[Screenshot grounding data]
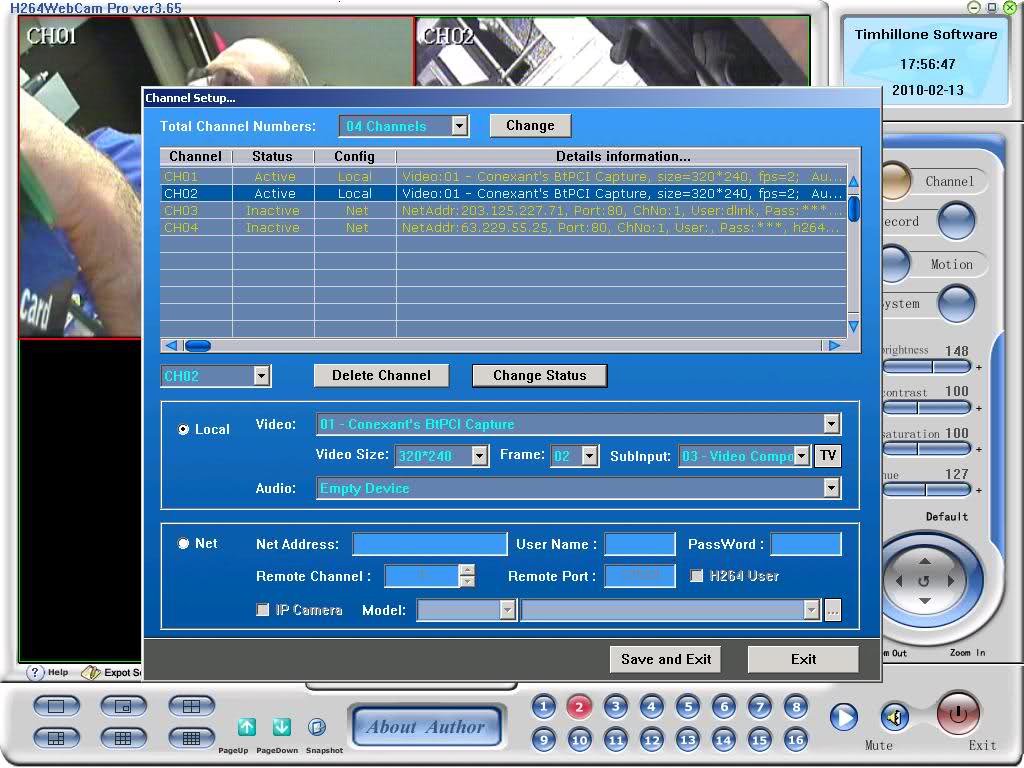Open the Total Channel Numbers dropdown

click(x=460, y=125)

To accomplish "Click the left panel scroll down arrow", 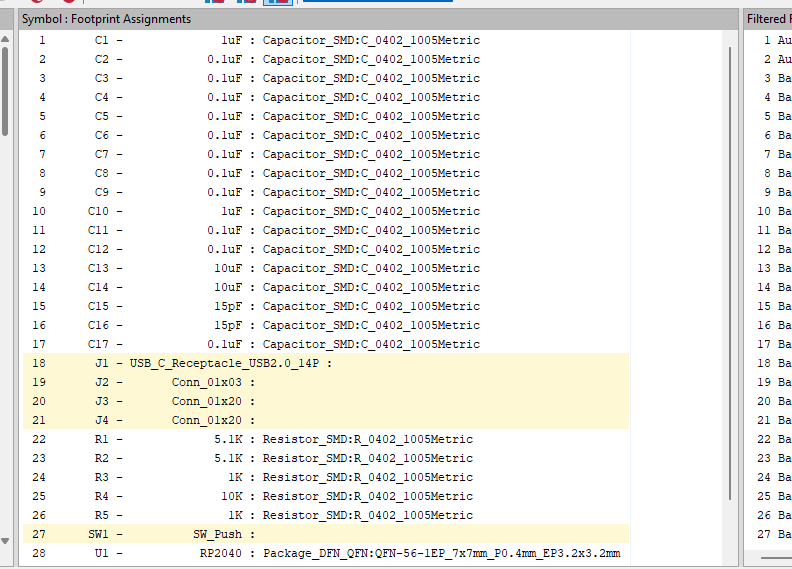I will [x=5, y=541].
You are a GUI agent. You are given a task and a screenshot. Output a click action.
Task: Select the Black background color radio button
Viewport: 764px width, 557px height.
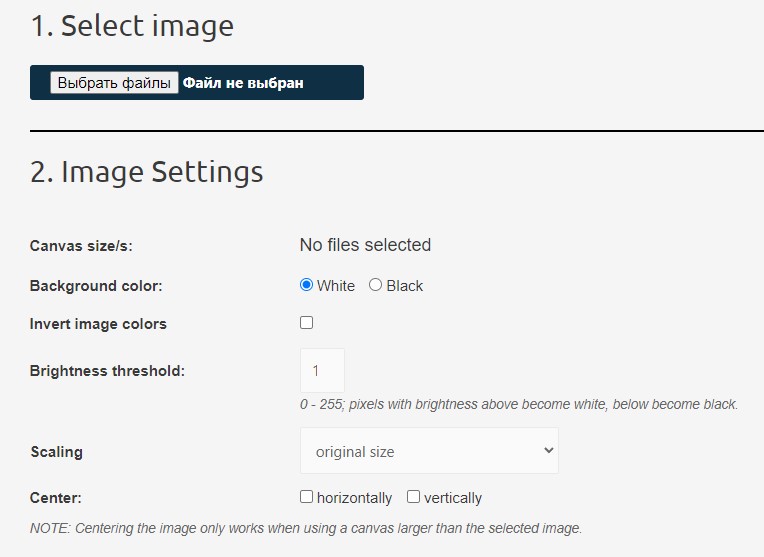click(x=376, y=285)
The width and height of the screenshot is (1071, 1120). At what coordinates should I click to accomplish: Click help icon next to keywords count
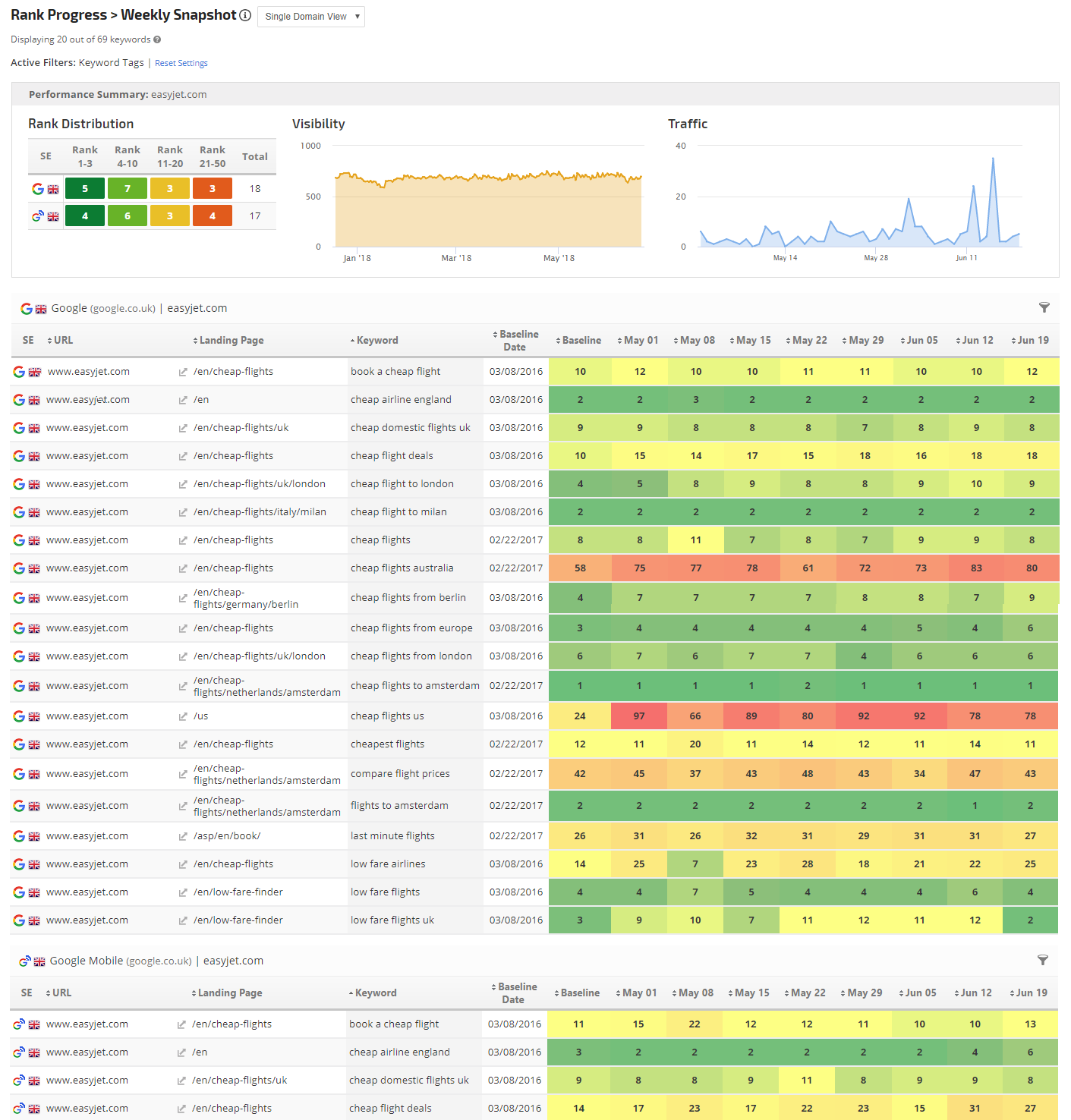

Task statement: Print exactly the line containing "Task: Select the" and every line after it through the final line above, and leave all pictures out.

Response to the task:
Task: Select the Black background color radio button
Viewport: 764px width, 557px height.
click(x=376, y=285)
The width and height of the screenshot is (1071, 1120). At what coordinates should I click to accomplish: Click help icon next to keywords count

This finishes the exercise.